The gastronomy here is at its extremes; if the food is really spicy the drinks will be really sweet too. Just ask without any sugar, by default, when you order a drink. Don’t worry, it will still be sweet, but not as much as giving you diabetes, from the first glass.


3. Using only the fork and a spoon

You’ll get used to utilize only the fork and the spoon for everything that you eat, for example the soup, by pulling the noodles onto the spoon with the fork or to cut the fried chicken with the edge of the spoon. It’s an art. 😉


4. Use only the right hand

Here, people assigned different tasks to their hands, and the left one got the shitty ones, literally. They use only the right hand, when they eat the food directly with their hand and, also when they give something to somebody, as a sign of respect. The left hand is considered dirty because they use it when they go to the bathroom.
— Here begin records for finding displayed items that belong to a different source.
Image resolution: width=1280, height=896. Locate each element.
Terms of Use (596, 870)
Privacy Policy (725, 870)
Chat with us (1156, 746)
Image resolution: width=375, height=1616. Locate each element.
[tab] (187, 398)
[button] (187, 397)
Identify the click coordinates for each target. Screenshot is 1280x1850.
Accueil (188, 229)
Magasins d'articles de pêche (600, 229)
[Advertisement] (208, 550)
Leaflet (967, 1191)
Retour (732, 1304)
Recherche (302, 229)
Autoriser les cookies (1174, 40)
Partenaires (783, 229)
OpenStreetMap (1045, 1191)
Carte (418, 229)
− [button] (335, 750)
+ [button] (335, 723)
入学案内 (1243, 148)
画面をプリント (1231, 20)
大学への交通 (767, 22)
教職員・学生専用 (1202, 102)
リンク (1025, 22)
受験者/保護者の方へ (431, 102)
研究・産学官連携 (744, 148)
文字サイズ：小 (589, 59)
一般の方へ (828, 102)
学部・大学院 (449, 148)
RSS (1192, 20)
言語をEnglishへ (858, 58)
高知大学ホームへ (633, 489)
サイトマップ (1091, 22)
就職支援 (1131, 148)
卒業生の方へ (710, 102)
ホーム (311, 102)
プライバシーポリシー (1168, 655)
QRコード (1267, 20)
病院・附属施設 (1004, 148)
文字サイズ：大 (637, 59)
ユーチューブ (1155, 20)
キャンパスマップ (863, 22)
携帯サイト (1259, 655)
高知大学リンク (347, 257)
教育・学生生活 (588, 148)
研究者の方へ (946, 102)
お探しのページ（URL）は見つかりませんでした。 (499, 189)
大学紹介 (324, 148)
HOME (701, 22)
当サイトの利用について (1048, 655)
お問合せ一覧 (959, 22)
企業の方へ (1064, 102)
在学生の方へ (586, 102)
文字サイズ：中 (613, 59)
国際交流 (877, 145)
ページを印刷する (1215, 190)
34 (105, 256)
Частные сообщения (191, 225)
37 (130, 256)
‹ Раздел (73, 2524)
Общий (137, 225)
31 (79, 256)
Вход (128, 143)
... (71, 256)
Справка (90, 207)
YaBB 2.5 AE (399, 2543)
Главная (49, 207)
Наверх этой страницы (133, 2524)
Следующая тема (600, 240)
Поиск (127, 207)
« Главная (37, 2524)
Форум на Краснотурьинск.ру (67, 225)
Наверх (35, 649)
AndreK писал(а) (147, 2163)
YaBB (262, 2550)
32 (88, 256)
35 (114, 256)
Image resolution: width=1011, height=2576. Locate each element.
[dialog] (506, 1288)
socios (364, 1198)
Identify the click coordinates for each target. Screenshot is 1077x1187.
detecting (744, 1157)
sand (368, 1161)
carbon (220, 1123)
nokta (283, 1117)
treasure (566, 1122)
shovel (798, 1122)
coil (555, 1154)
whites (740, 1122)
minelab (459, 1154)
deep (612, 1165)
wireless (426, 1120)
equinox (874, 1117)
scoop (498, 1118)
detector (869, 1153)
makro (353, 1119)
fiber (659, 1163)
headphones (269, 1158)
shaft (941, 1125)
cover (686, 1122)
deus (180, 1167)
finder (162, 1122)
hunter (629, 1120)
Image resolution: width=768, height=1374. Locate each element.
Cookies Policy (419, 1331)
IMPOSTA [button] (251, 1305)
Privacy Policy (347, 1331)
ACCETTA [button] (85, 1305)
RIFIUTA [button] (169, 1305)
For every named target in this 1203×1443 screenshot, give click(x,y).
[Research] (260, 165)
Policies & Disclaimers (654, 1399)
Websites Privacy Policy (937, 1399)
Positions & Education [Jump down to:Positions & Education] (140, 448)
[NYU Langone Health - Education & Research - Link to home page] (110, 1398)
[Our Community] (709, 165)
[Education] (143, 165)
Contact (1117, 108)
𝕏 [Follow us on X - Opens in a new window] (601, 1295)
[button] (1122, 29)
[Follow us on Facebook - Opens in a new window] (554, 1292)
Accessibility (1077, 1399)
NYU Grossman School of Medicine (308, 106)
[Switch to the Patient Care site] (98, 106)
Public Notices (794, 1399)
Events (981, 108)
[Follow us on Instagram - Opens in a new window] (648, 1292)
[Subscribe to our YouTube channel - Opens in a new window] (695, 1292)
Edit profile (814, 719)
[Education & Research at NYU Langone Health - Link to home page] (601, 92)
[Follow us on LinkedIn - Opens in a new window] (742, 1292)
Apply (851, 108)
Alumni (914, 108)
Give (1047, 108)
I have a question: do they know that hands do meet during the day?


5. No tissue for your issues, at the bathroom

Buut they have a little hose, on the floor, next to the toilet. And yes, you guessed right, here the left hand comes in, to do the job. They say is more hygienic than the paper. Ok?!?


6. You should always have a jacket on you

SE Asia is hot, like really hot so, the people here like cold, really cold. The AC is set to 16 degrees Celcius, at all times. It’s above my understanding why does it have to be this cold. First time I traveled with the metro I thought I’m going back in time, to ice age. I’ve learned my lesson, now I carry all the time a jacket or a sleeping bag if I have to sleep on a night bus.


My relationship with Asia is not a dull one. Every day it surprises me with something: weird traditions, bean candies or a romantic dinner on the highway, between cars. It’s a true love story.